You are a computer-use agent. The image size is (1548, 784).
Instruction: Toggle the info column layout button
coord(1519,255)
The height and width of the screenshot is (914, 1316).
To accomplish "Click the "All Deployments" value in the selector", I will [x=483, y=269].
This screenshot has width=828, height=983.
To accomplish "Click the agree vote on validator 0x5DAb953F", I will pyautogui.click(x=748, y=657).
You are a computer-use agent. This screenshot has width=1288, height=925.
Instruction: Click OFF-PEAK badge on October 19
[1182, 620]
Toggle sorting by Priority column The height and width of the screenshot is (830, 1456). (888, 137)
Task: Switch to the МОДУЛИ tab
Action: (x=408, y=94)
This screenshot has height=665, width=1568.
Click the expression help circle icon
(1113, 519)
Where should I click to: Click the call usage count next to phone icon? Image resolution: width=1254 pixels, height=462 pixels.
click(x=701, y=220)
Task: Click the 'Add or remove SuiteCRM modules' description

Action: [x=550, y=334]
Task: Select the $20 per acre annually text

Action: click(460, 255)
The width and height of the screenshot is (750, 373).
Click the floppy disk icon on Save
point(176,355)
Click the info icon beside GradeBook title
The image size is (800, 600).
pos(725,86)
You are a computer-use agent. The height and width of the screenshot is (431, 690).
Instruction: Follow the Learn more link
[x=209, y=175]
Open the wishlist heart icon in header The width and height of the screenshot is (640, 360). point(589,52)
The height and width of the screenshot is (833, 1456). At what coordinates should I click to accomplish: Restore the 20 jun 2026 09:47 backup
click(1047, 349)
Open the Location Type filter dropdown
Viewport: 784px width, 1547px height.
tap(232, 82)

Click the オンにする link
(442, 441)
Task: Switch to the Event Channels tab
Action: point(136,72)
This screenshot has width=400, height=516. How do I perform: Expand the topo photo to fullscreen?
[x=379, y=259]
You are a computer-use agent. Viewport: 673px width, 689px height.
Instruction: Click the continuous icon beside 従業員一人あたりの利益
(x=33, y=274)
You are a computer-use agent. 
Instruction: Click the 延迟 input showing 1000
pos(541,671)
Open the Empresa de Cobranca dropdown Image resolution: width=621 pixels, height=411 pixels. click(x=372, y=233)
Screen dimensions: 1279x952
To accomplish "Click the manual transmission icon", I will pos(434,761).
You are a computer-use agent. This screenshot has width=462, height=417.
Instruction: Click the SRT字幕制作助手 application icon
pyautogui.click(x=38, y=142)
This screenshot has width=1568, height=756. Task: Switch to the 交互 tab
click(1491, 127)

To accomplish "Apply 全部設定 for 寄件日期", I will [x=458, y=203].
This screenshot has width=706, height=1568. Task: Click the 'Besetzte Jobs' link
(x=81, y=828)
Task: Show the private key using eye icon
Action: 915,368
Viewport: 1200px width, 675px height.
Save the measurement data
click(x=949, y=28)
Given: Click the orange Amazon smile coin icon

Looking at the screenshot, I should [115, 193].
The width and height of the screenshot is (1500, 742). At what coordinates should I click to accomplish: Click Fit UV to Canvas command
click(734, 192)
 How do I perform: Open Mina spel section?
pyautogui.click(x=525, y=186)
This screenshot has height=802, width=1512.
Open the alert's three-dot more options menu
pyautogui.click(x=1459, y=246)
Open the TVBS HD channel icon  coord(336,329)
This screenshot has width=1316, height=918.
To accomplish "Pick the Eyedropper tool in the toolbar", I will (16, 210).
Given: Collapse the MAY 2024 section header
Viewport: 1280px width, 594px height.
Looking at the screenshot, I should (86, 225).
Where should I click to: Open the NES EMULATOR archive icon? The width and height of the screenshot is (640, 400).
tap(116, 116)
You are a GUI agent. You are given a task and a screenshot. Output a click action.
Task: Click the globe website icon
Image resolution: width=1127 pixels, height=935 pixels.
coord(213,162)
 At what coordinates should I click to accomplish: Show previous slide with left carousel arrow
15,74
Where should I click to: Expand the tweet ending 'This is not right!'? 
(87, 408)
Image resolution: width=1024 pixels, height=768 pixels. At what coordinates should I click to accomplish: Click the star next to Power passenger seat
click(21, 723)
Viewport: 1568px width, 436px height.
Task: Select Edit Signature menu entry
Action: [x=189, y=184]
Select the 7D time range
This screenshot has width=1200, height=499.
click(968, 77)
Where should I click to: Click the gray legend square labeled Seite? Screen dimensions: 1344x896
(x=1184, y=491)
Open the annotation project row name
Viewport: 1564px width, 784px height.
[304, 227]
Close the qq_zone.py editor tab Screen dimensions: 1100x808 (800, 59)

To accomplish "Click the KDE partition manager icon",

**What is being asked:** Please copy out the entries above, starting at the line that contains "will [x=458, y=203]." and ending at the line that contains "Looking at the screenshot, I should [115, 193].", with both of those lines included.

**Expected answer:**
To accomplish "Apply 全部設定 for 寄件日期", I will [x=458, y=203].
This screenshot has width=706, height=1568. Task: Click the 'Besetzte Jobs' link
(x=81, y=828)
Task: Show the private key using eye icon
Action: 915,368
Viewport: 1200px width, 675px height.
Save the measurement data
click(x=949, y=28)
Given: Click the orange Amazon smile coin icon

Looking at the screenshot, I should [115, 193].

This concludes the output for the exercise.